Why can’t something as time-bound and important be accurately forecasted? Here is the simple explanation and a golden rule of predictive analytics: you cannot forecast something that has never happened. All models and forecasts require previous data, and the more regular and frequent that data, the better the forecast. Elections fail on both counts. Political elections are very infrequent, compared to things like e-commerce transactions. Elections are also highly irregular. Why are election events so strange?
Elections may happen regularly in America, but what is being voted on varies wildly from election to election. Each candidate is different - even if the same candidate is running for re-election.
Imagine trying to forecast how two movies will perform against each other, but it is a new and different set of movies every time. A romantic com vs a science fiction flick. A documentary vs a horror film. It is never the same politician lineup, so it is very difficult to forecast. Now imagine trying to do the same thing, but the movie theater moves around. One year it is in New York City, the next year it is in Peoria.
Will Captain America play better in one location than another? What about the newest Fifty Shades of Grey movie or spinoff? That is what has been happening in American elections as the population changes.
The America that voted in politics and pop culture last week is not the same America that voted in 2020, or the same America that voted in 2016. Add onto that all the hidden inputs that normally mess with models, from differing marketing tactics to foreign interference to social networks, and suddenly we have an insurmountable amount of relevant data we would need to forecast an election in 2023 or 2024. And then add a pandemic. Is it any wonder forecasts and models failed to predict the outcome?

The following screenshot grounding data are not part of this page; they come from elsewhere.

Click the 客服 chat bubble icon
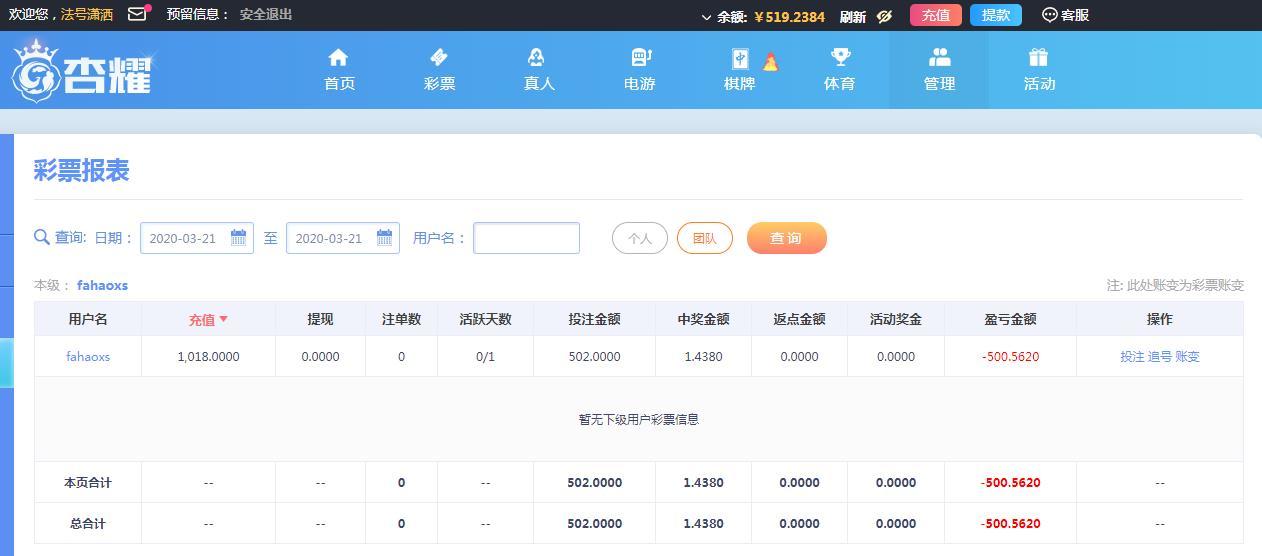This screenshot has height=556, width=1262. tap(1049, 15)
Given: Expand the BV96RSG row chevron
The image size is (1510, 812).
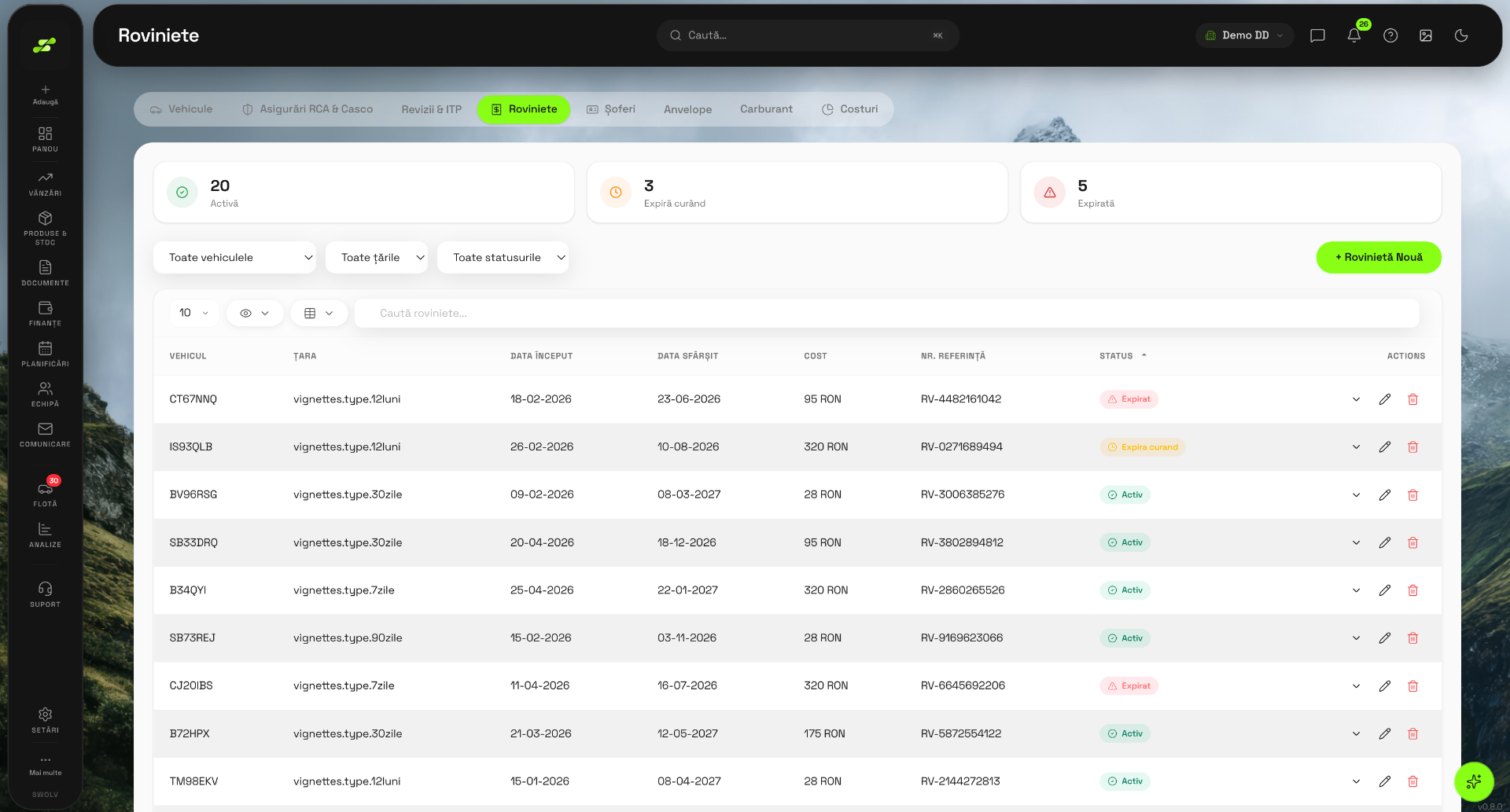Looking at the screenshot, I should 1356,495.
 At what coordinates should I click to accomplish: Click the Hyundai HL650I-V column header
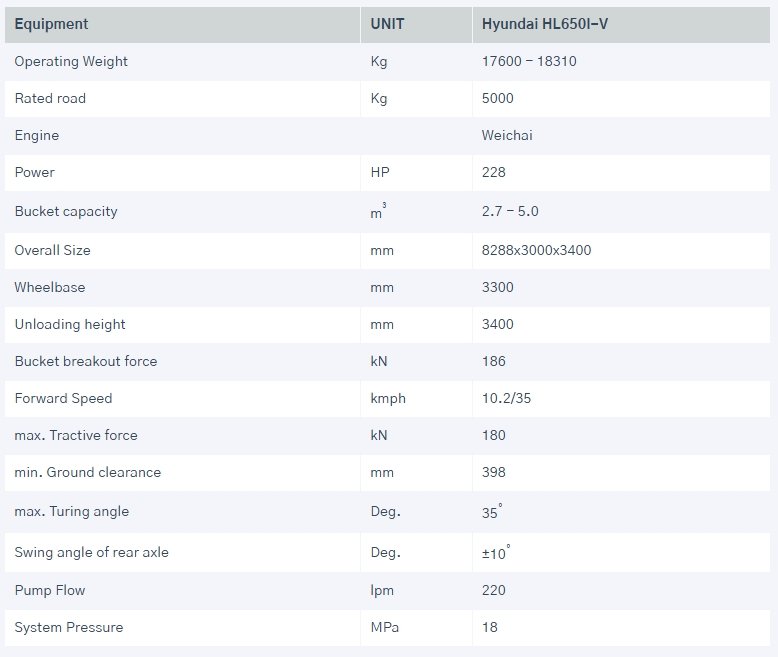click(545, 24)
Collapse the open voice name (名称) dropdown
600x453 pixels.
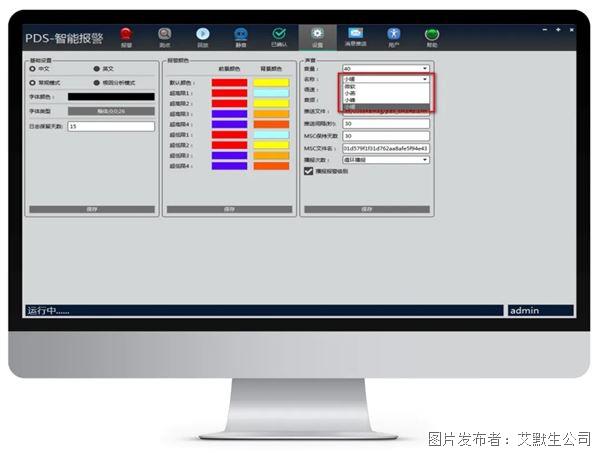(425, 78)
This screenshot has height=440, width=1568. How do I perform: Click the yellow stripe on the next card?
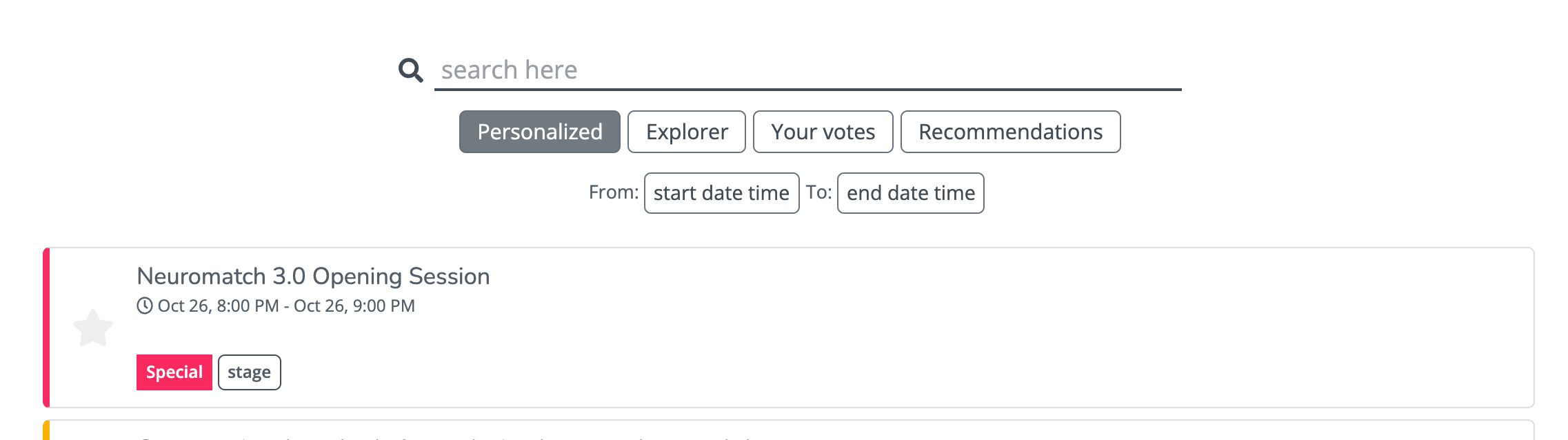46,431
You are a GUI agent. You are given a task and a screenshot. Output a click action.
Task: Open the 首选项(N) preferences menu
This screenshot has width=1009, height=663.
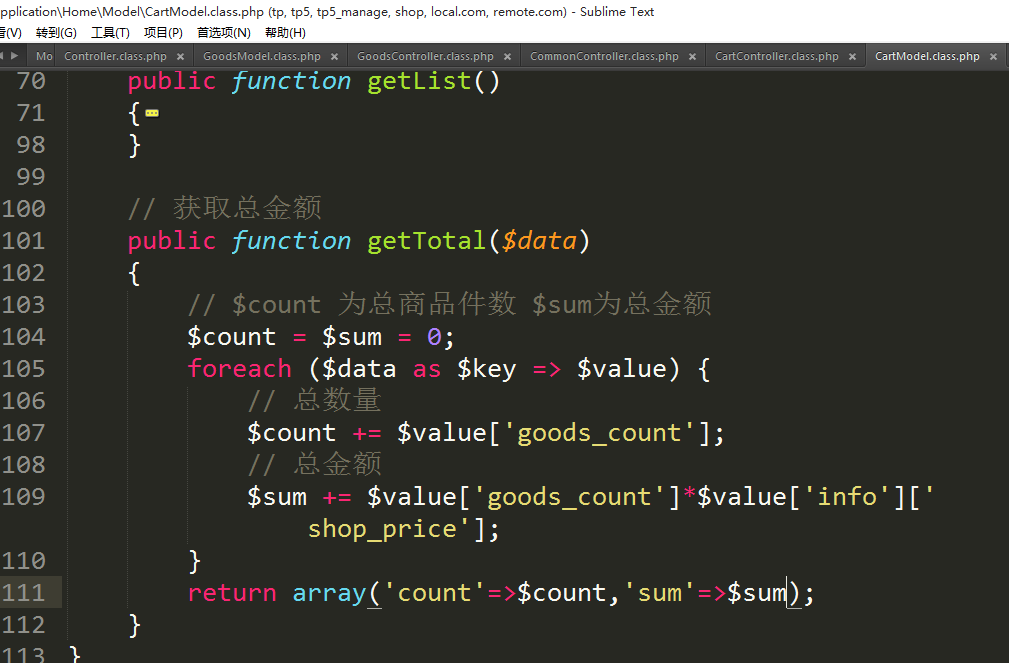click(224, 33)
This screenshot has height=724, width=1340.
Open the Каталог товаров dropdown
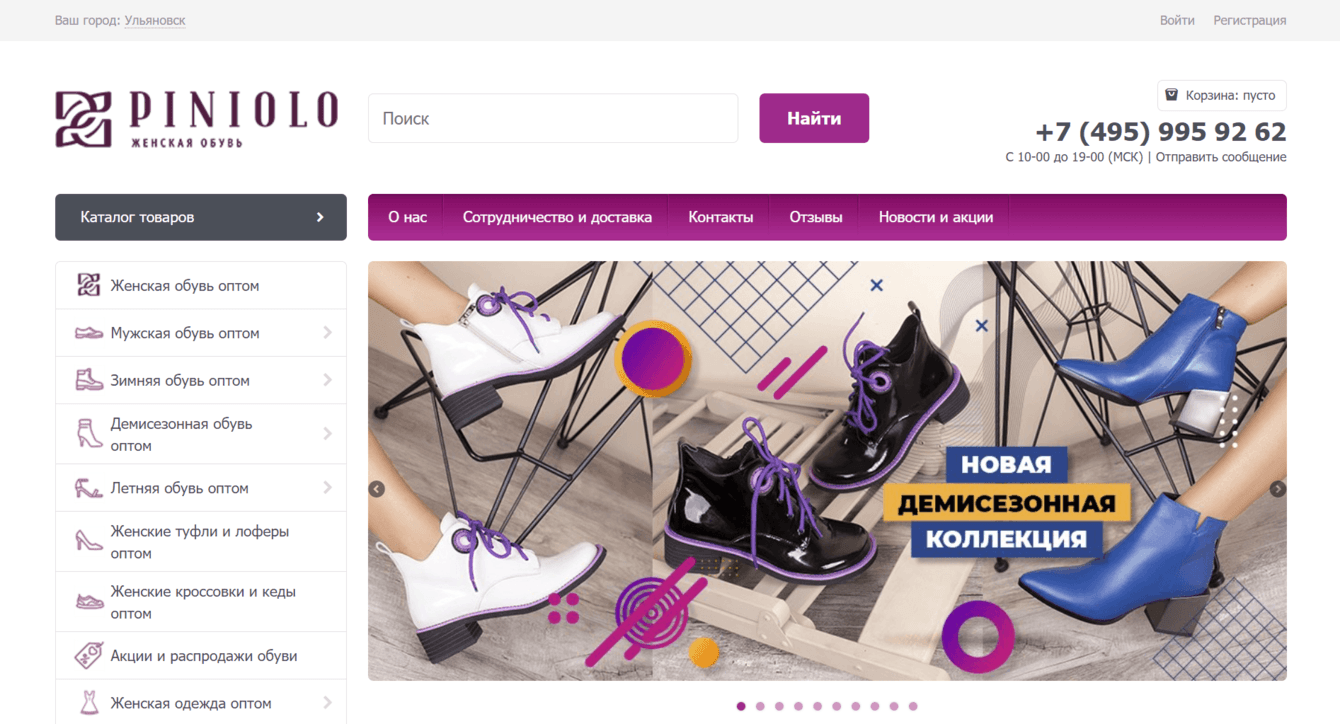201,217
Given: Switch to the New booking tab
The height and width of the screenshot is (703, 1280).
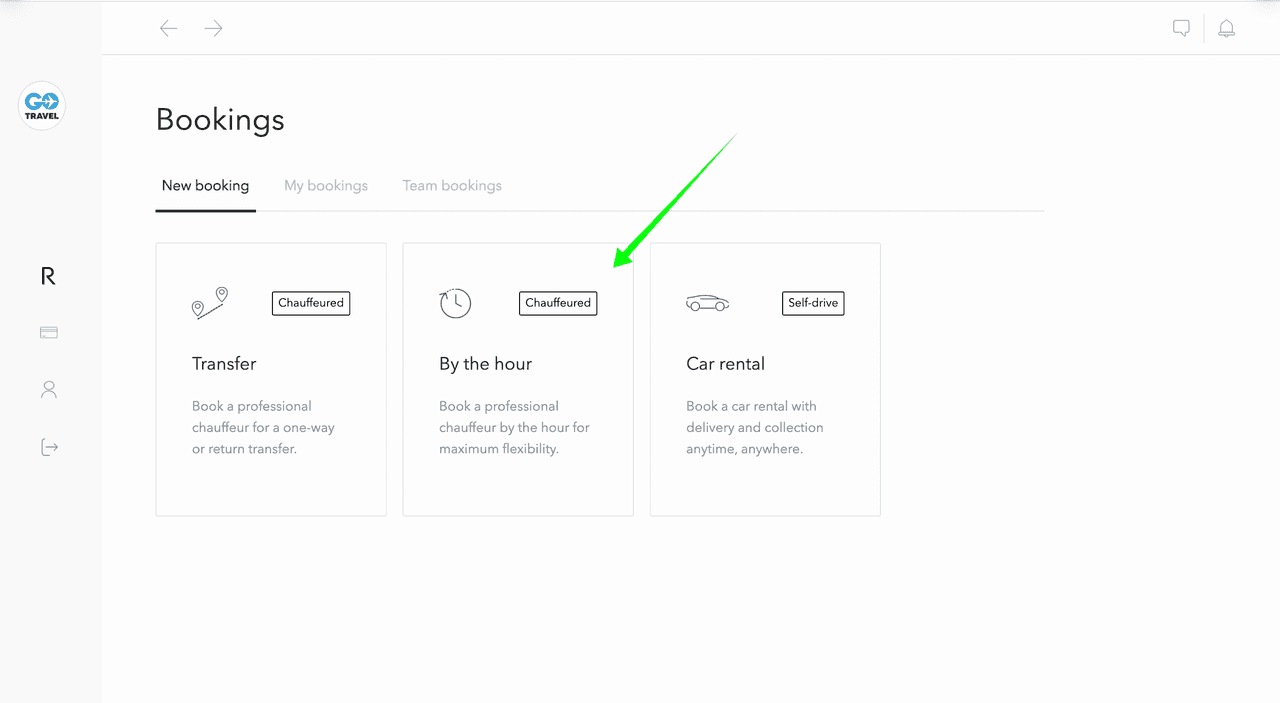Looking at the screenshot, I should (x=205, y=186).
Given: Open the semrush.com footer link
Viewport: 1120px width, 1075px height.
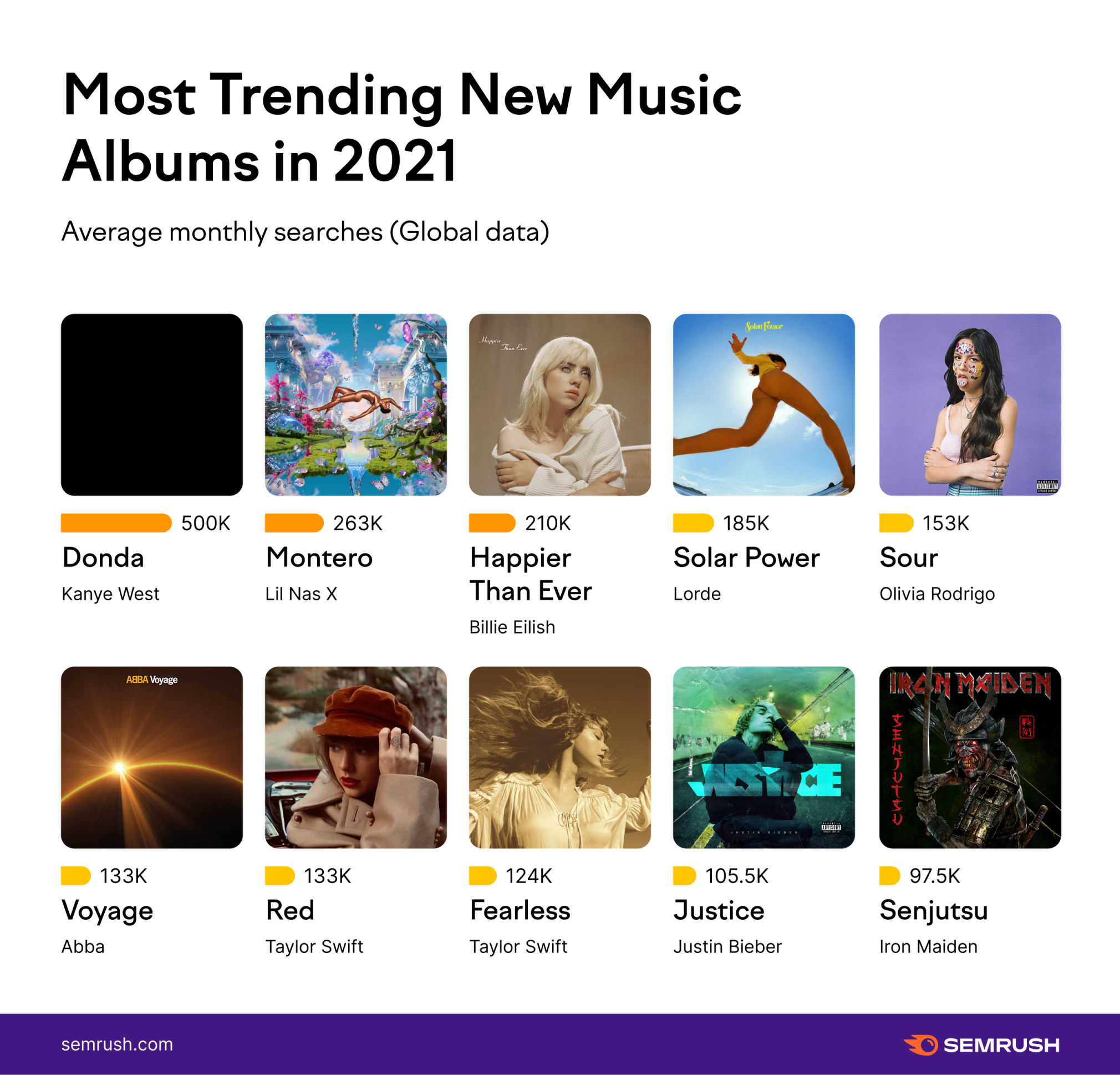Looking at the screenshot, I should click(x=117, y=1044).

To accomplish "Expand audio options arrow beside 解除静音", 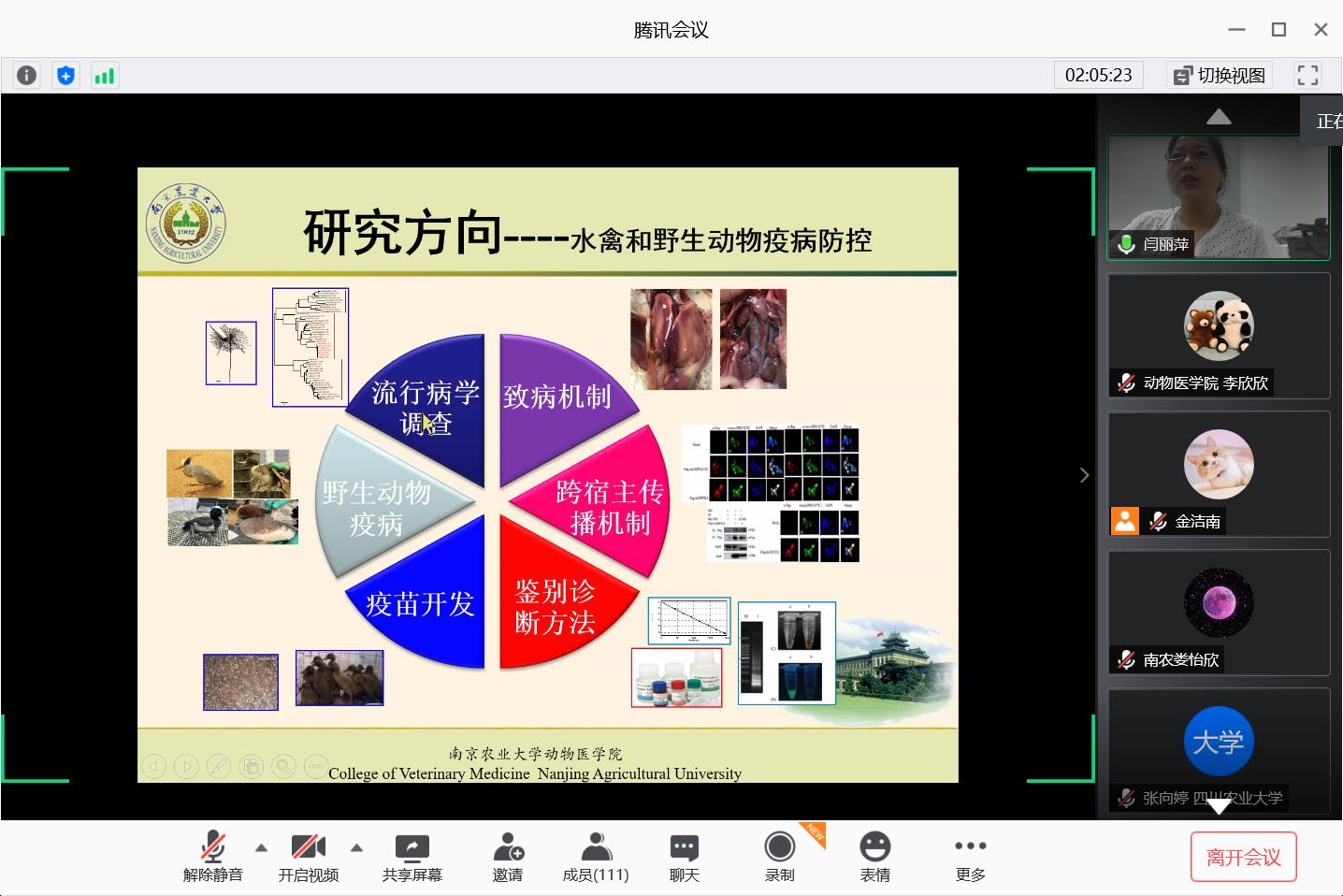I will pyautogui.click(x=262, y=848).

Here is the lesson we must learn from politicians as marketers: you can’t forecast what has never happened. If you are in the throes of 2023 planning right now, you are probably looking back at past data and trying to project it forward. Beware! The world you operate in right now is very different than the world in January of 2020 - completely different due to global events. This is a new world, a new operating environment where the customer does fundamentally different things than they did 12 months ago.
Forecasts and models built on last year’s data almost certainly will be wrong. What should we do instead? Rely heavily on near real time data. Look at trends that are recent, rather than pre-pandemic. If we are trying to forecast something new - a product or service we haven’t ever launched, the tenure of a new executive, etc. - we should expect our forecasts to potentially be radically wrong.
And be doubly cautious of vendors promising they can reliably forecast the future. No one can reliably do that now for any substantial time horizon.
It is a brave new world for all of us, and nothing is guaranteed now. Focus not on what could happen, but what is happening right now. We still don't know exactly what is going to happen with a new presidential inauguration, the upcoming 2023 and 2024 races, or overseas elections either. I guess it is politics as usual: expect the unexpected. Time will tell!